James Mangold to człowiek wielu talentów. Producent, scenarzysta, ale przede wszystkim reżyser - twórca ma w swoim portfolio niezwykle różnorodne tytuły. Odpowiada zarówno za kameralne dramaty psychologiczne ("Przerwana lekcja muzyki") i uznane biografie ("Spacer po linie"), jak też kino akcji z dramatycznym podszyciem ("Le Mans ’66") czy pogłębione odsłony kina superbohaterskiego ("Logan", "Logan: Wolverine"). 30 czerwca na ekrany polskich kin trafi jego najnowsza produkcja - "Indiana Jones i artefakt przeznaczenia".

Urodzony w 1963 roku Amerykanin to też jeden z tych reżyserów, którzy mimo dwóch nominacji do Oscara na koncie, uznania i pozycji, nie tracą ani apetytu na naukę, ani skromności. Teraz Mangold staje przed być może największym testem w karierze. Oto do kin wchodzi piąta, ostatnia część serii o Indianie Jonesie - i pierwsza, której nie wyreżyserował Steven Spielberg. Jakim rodzajem presji było przejęcie tak kultowego tytułu po tak kultowym reżyserze? Jaka relacja połączyła go z Harrisonem Fordem? Dlaczego w roli "złoli" znowu powracają naziści? I czy trudno było prowadzić kultowego bohatera w nowych realiach - i w wieku emerytalnym?

Reklama

Na te wszystkie pytania James Mangold odpowiada w wywiadzie z Anną Tatarską. "Indiana Jones i Artefakt Przeznaczenia" w kinach już od 30 czerwca.

Anna Tatarska: Miał pan już na koncie realizowane na wielką skalę projekty, ale nie wiem, czy cokolwiek może się równać z reżyserowaniem kontynuacji tak kultowego tytułu, jak "Indiana Jones". No, może tylko "Gwiezdne wojny"! Czy powiedzenie temu projektowi "tak" wiązało się z dużym stresem?

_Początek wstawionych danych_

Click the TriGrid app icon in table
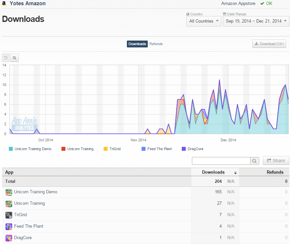The image size is (290, 244). tap(9, 215)
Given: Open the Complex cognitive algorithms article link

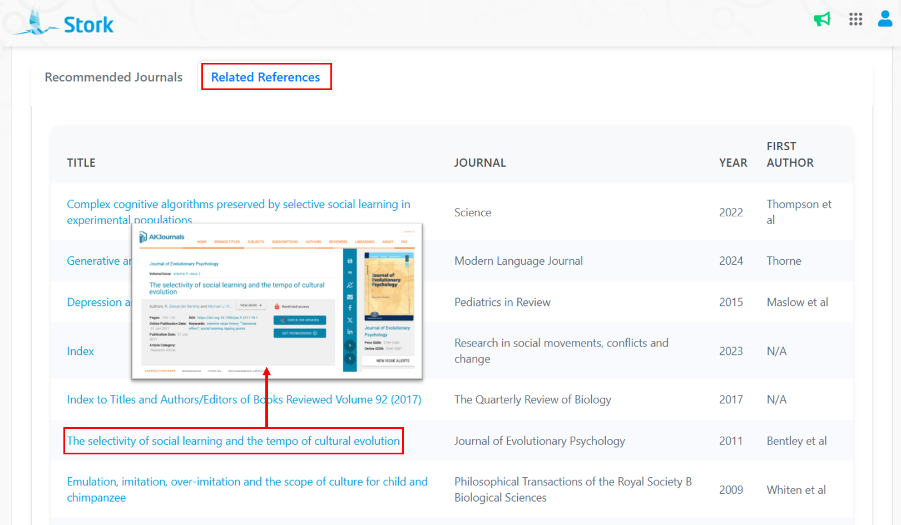Looking at the screenshot, I should [x=238, y=205].
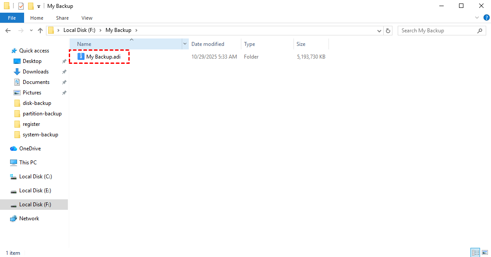Image resolution: width=491 pixels, height=257 pixels.
Task: Open the Name column filter dropdown
Action: tap(185, 44)
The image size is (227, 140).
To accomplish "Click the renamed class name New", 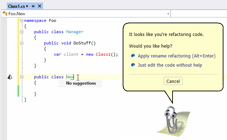I will [x=70, y=77].
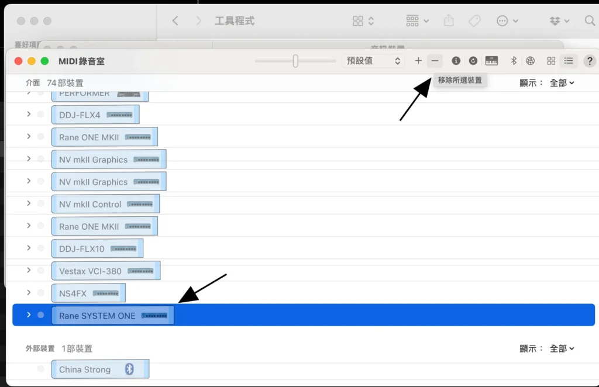Image resolution: width=599 pixels, height=387 pixels.
Task: Click the help question mark button
Action: pos(590,61)
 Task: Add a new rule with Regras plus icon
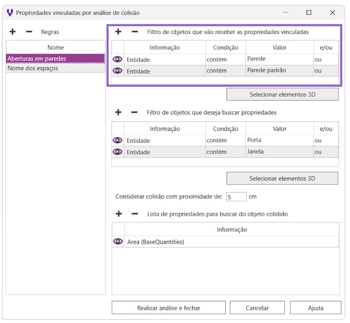pyautogui.click(x=13, y=31)
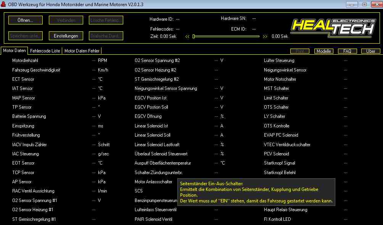Click the rewind double-arrow left of slider
383x225 pixels.
click(x=187, y=37)
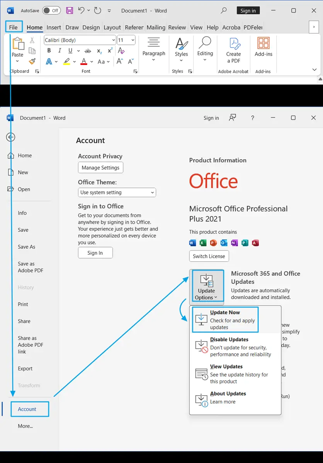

James Mangold: - Decydując się na udział w tym projekcie, zdawałem sobie sprawy z wszelkich towarzyszących mu obciążeń. Miałam już takie doświadczenia w przyszłości z franczyzami. Poziom presji, oczekiwań trudno porównać z czymkolwiek innym. Nie wspominając już o niemal religijnym, wiernopoddańczym fandomie. Fani i ich głębokie przekonanie, co jest dobre a co złe, jak należy poprowadzić dalej historię, co dany bohater by zrobił, a czego nigdy... To głośna i wyrazista grupa, która nie da sobie w kaszę dmuchać! Ale mimo wszystkich tych wyzwań czułem, że to zadanie dla mnie. Poza frajdą, płynącą z rozwijania tej historii, liczyło się tutaj też poczucie koleżeństwa oraz wszystkie lekcje, które ten projekt mógł mi dać, to, czego mogłem się od moich nowych współpracowników nauczyć. Harrison pracował w swojej karierze z najlepszymi, często mówi o tym, ile to go nauczyło, ile mu dało. Ja też tego chcę, dlatego po prostu musiałem wziąć w tym udział.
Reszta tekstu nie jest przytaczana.